小売業部門におきましては、前年度は初めての緊急事態宣言下であり巣籠もり需要がありましたが、当年度につきましては、再び緊急事態宣言やまん延防止等重点措置の適用により、主要顧客である中小飲食店への営業時間短縮や休業が要請されるなど厳しい状況が続いております。このような中、当社では、ウィズコロナ・アフターコロナを見据えて、引き続き新たな会員プログラムである「LINE」を活用したデジタル販促を推進し、地場の生産者や加工業者を盛り上げる「うまいもの東北!」などの施策を配信し、多様な顧客ニーズへの対応と積極的な集客力向上に努めました。また、新たな販路開拓による新規顧客を獲得するために、ツルハドラッグ店舗内店舗として宮城県内に2021年12月に松島店、2022年3月に新田東店にて冷凍食品の販売を開始いたしました。
この結果、売上高52億17百万円(前年同期比9.0%減)、セグメント利益(営業利益)は2億11百万円(同46.4%減)となりました。
当社グループの当連結会計年度に実施いたしました設備投資の総額は、6億10百万円であります。

----------------------------------------

課題: 小売業部門の業績についての抜粋から、円で書かれた金額をすべて抜き出してください。 この後の一覧は、抜粋とは別の資料です。

練習データ:
----------------------------------------

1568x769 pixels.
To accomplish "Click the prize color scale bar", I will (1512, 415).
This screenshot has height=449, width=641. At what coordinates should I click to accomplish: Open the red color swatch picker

----------------------------------------

解答: 52億17百万円、2億11百万円、6億10百万円